TASK TO CARRY OUT: What is needed is an exact copy of the lines from the one containing "Screen dimensions: 1440x900" through the final line of the material below.

INFORMATION:
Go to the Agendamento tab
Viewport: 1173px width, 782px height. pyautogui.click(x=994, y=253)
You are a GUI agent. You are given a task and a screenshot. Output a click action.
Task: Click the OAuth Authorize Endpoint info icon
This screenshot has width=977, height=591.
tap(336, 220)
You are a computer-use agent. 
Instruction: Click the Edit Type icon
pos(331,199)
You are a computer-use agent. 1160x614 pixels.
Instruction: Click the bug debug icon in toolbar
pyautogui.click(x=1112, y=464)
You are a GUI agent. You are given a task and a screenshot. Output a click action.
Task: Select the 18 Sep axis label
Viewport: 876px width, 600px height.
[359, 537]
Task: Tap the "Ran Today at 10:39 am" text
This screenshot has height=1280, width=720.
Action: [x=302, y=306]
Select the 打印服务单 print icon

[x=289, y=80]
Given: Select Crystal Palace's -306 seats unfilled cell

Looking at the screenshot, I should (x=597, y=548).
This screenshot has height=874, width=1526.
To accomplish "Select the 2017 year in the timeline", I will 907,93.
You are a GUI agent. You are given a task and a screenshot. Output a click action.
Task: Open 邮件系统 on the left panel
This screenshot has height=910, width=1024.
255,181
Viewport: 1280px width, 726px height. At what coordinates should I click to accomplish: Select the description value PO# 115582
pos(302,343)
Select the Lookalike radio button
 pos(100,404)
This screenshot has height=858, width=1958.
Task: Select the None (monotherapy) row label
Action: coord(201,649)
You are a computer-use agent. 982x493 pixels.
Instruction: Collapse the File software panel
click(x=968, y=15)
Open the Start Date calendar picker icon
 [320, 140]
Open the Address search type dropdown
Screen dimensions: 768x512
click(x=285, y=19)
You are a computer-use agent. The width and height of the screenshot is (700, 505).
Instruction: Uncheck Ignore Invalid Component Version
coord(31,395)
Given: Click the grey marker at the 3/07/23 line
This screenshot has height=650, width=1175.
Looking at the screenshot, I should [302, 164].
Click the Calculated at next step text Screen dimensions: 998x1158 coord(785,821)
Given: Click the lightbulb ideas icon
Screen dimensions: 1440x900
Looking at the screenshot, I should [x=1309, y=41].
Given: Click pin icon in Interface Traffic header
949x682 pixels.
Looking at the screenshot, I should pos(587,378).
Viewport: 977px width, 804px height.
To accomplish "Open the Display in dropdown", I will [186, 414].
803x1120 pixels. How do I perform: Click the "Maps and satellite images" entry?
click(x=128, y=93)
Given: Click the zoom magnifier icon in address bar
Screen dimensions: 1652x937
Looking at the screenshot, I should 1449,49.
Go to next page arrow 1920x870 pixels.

RESULT OF THE EXERCISE:
Screen dimensions: 1440x900
Looking at the screenshot, I should [x=1309, y=41].
Given: Click pin icon in Interface Traffic header
949x682 pixels.
Looking at the screenshot, I should pos(587,378).
Viewport: 977px width, 804px height.
To accomplish "Open the Display in dropdown", I will [186, 414].
803x1120 pixels. How do I perform: Click the "Maps and satellite images" entry?
click(x=128, y=93)
Given: Click the zoom magnifier icon in address bar
Screen dimensions: 1652x937
Looking at the screenshot, I should 1449,49.
Go to next page arrow 1920x870 pixels.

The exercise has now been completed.